Rep. Gallagher: In certain places, yes. To some extent, the military has the same problem that the rest of society does, which is that money for healthcare and retirement and overall personnel costs are crowding out all of our other priorities. The other thing that we’ve seen really explode since the early Cold War has been the bureaucracy in the Pentagon — with the Joint Staff of roughly 5,000 people and the Office of the Secretary of Defense of roughly 5,000 people. The entire acquisition workforce is almost the size of the Marine Corps. The DOD civilian workforce is greater than the size of the Army. So, our tooth-to-tail ratio is completely unbalanced. We’re sapping resources that need to be going to the sharp end of the spear and instead spending it on an army of bureaucrats in the E-ring of the Pentagon.
Washington Examiner: How serious is the current recruiting crisis in maintaining a top-notch all-volunteer force?
Rep.
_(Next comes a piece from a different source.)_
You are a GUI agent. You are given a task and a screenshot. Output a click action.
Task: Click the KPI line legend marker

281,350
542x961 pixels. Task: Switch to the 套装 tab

Gallagher: It’s incredibly serious. The Army missed its targets. All the other services are struggling too. The Marine Corps barely met its targets. And these problems tend to compound. We’re seeing a large proportion of the young population in America who doesn’t even want to serve just because of their views about the military. My concern is that the military has become politicized in recent years and that’s contributing to the recruiting crisis. We could have the best ships in world, and the most lethal planes in the world, but if you don’t have fit, smart human beings that are willing to fight and die for your country, you don’t have a strong military. It’s all about the people that we get to serve. So, I’m very, very concerned about it. It’s jeopardizing the continued existence of the all-volunteer force.
Washington Examiner: Can the country afford to both spend on so-called legacy systems while at the same time investing in technologies for future wars — robot systems, hypersonics, artificial intelligence?
Rep. Gallagher: Yes, I absolutely believe so. I mean, look at the Navy. The Navy’s probably been the most challenging. The Navy didn’t get the worst grade in the Heritage report, the Air Force did, but the Navy got rated as weak. Under the Biden plan, the Navy would shrink from roughly 296 ships to 280 ships in 2027. That’s the worst possible time. That’s the PLA’s target date for taking Taiwan. It’s their hundredth anniversary. So we’ll be weakest when they intend to be strongest.
I see the path forward involving a mix of legacy systems and transformative technology. We need to send a strong signal to the ship-building industrial state that we are going to grow the fleet to 355 ships as quickly as possible as specified by law.
But because it’s going to take us at least a decade to meaningfully increase the size of the Navy, we need a short-term hedging strategy, what I’m calling an anti-Navy — something we can absolutely build on the cheap and very quickly. You can surge long-range conventional precision fires in three concentric rings across the Pacific. On Taiwan itself, you can take advantage of loitering munitions to make Taiwan a very tough target. There’s a variety of things you can do that wouldn’t break the bank, that would push the timeline for a war with China over Taiwan into the 2030s when it’s much more advantageous to us and when the Chinese are confronting a whole host of domestic dilemmas.
Washington Examiner: You’ve said in recent speeches and writings that the U.S. is in the “window of maximum danger” when it comes to China and Taiwan. Why is that?
Rep. Gallagher: A few things. One, Xi Jinping is 69 years old. He just secured his third term as general secretary of the Chinese Communist Party, and reunification of Taiwan with the mainland, by force if necessary, is his legacy issue. Just look at what he has already gotten away with: effectively taking over Hong Kong, genocide, and covering up a coronavirus pandemic that’s killed at least 6 million globally, with the actual number of excess deaths closer to 20 million by some estimates. Why would he not be emboldened at the moment?
So, if we don’t move with urgency to restore deterrence with a meaningful investment in hard power and much more confident and strong leadership in the Pentagon and the White House, I fear we could find ourselves in a kinetic confrontation with China in the next couple years.